In 2008 they asked us, "Are You Ready for Men's Skirts? Because They've Arrived." (I was ready.) A year later, Marc Jacobs was like "Alright people, they're here!" (They weren't.) And now in 2014, designers Sarah Burton, Sebastien Pieter, and Christopher Shannon are all "They're coming back!" But here's the thing: aside from the runway or at a costume exhibit, I have seen about one "mirt" in the United States. It was in the Columbia, Missouri airport and upon further reflection that man was actually wearing a garbage bag, so I don't think it counts. Unfortunately, like meggings, backwards pants, and rat-tails, in Western culture, man skirts stick around for the nine seconds it takes for models to walk down the runway and then inevitably, everyone goes back to their boring be-panted lives.

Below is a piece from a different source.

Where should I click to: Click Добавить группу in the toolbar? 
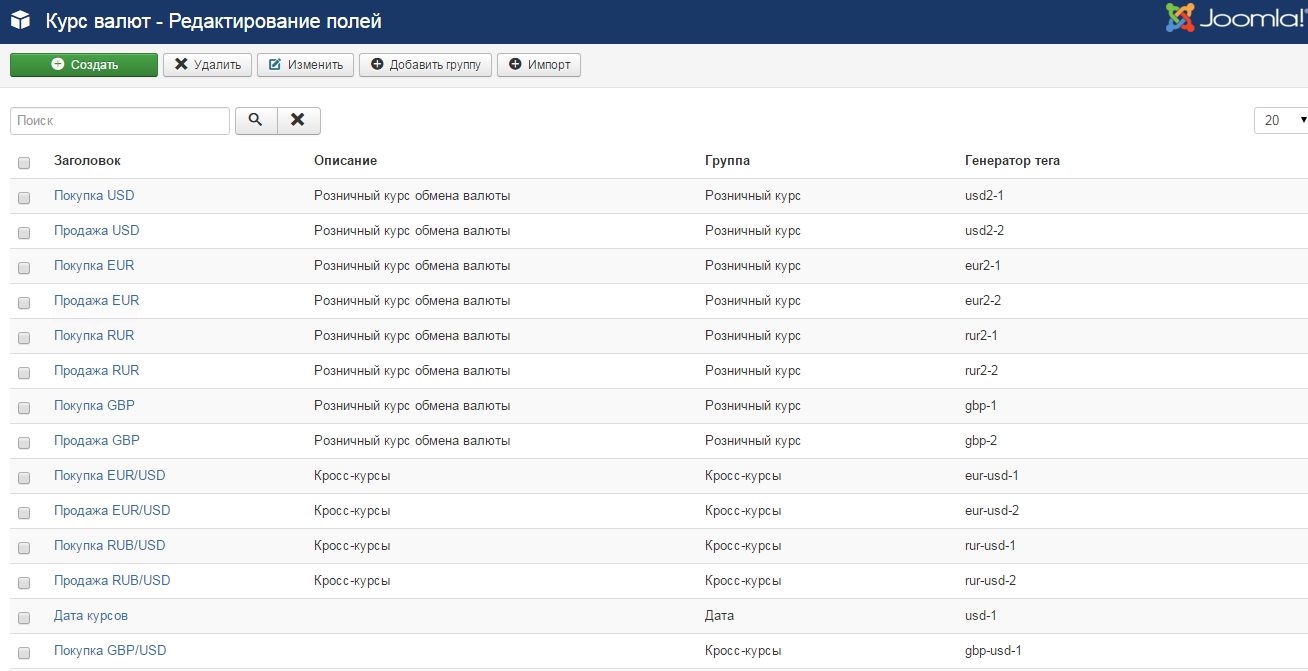pos(425,65)
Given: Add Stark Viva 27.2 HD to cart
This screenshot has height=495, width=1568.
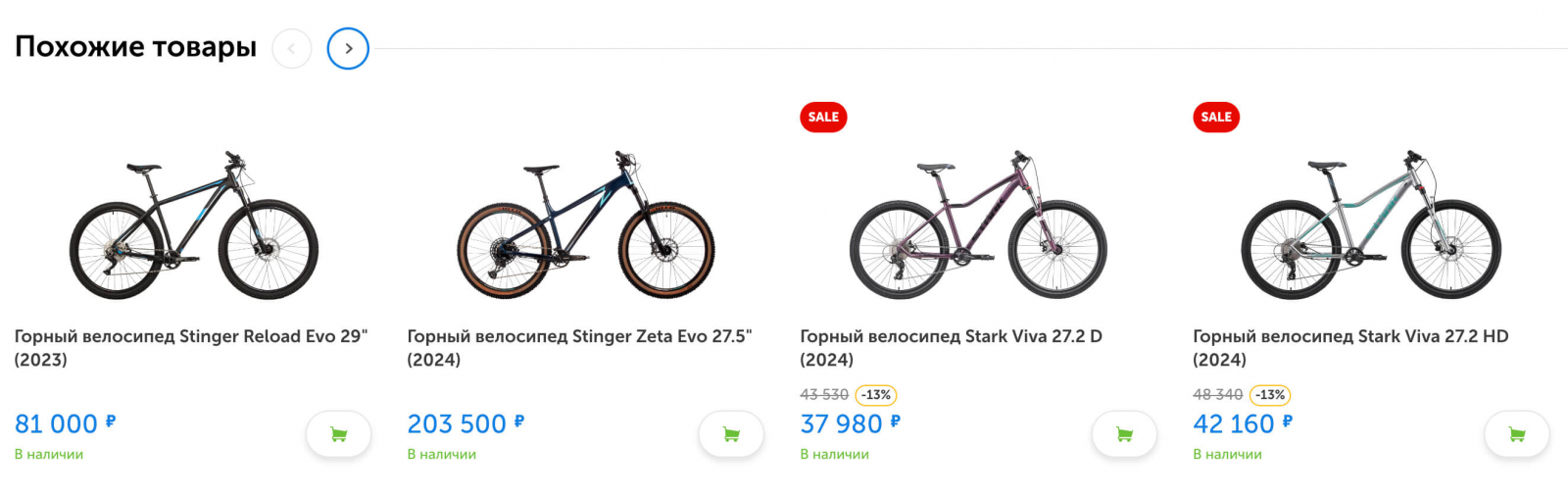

In her piece for Sociology of Style Anna Akbari explains the prominence of men wearing skirts or draped garments in warmer climates including "the unstitched dhoti in India, printed and fairly unisex sarongs in Southeast Asia and the Pacific, and the colorful Eastern African garment, Kanga." Unfortunately, she notes "fashion is just a symptom of larger cultural norms and changes… As men grew to incorporate pants into their wardrobe, women were restricted from doing the same because of norms of 'modesty'… This in turn made loose garments like dresses and skirts take on a feminine association, and today, most men avoid these garments for nothing more than …a fear of femininity in combination with a recognition of the social norm that they should dress in ways that uphold their masculine identities."
This might be why (with the exception of this German dad teaching his kid that it's okay to be different) the androgynous item hasn't gained much traction in the West. I, for one, will carry the torch by continuing to try to convince naked gentlemen callers to wear my "little black apron" complete with faux pearls. As Marc Jacobs as my witness, one of these days, it's gonna happen.